**Problem to solve**
Copy everything from the line containing "The width and" down to the line containing "[x=275, y=124]", omitting the pictures.

**** Source material ****

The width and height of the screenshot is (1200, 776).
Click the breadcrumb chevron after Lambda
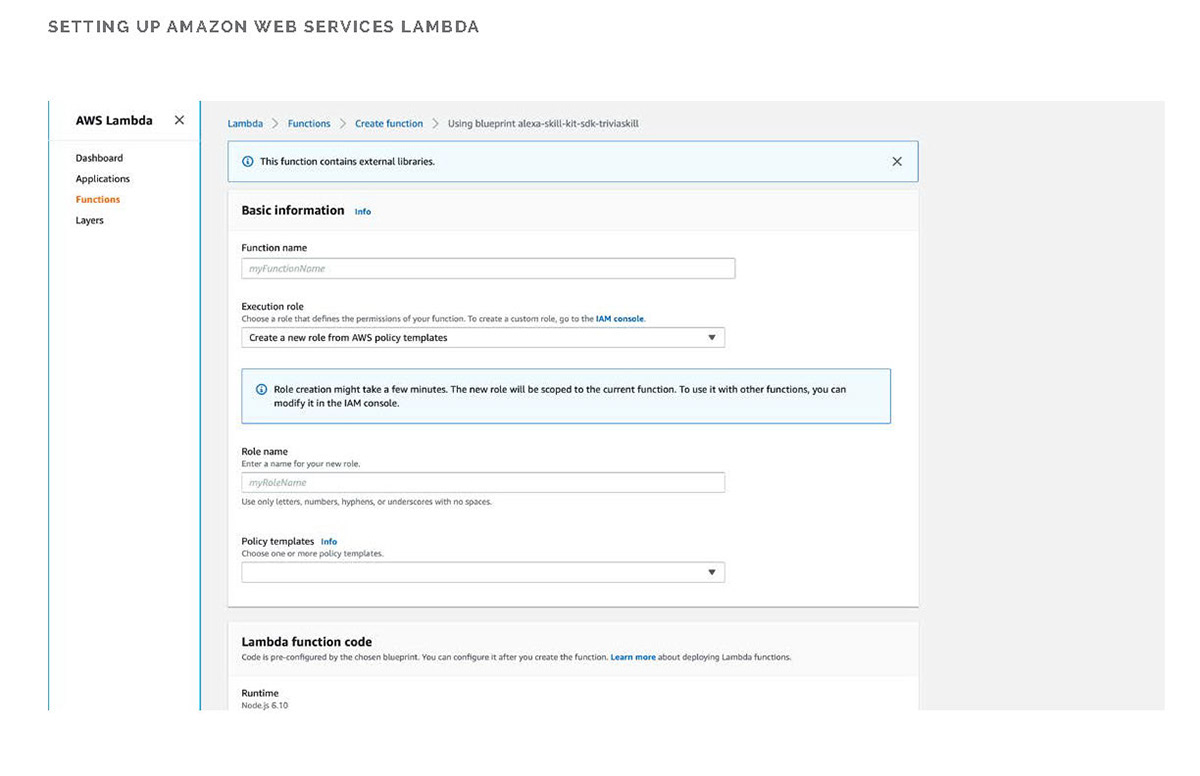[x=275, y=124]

****
**** Source material ****

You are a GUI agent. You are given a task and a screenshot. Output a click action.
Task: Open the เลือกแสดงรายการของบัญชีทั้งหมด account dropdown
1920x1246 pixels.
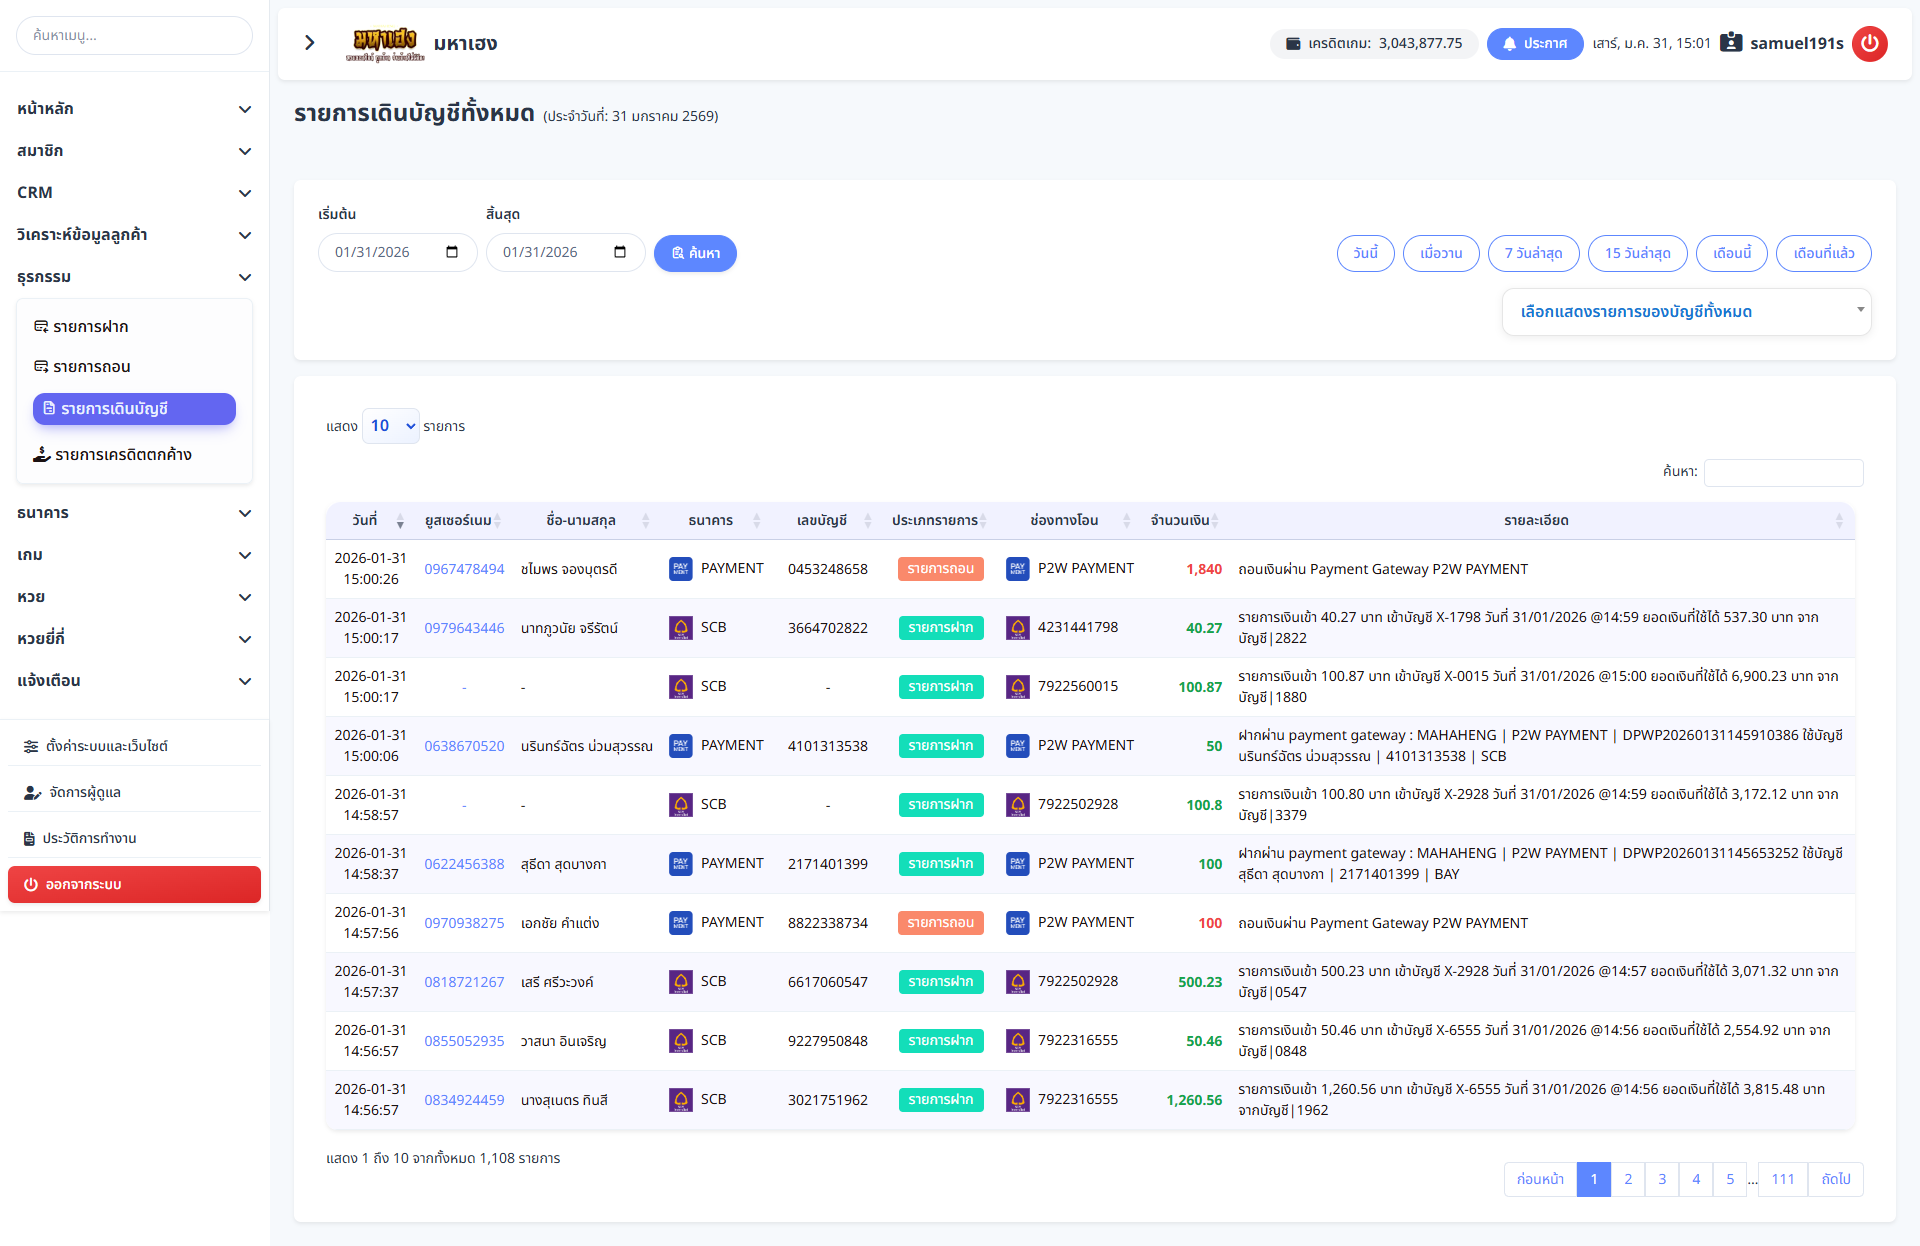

****

**Written answer**
The width and height of the screenshot is (1200, 776).
Click the breadcrumb chevron after Lambda
[x=275, y=124]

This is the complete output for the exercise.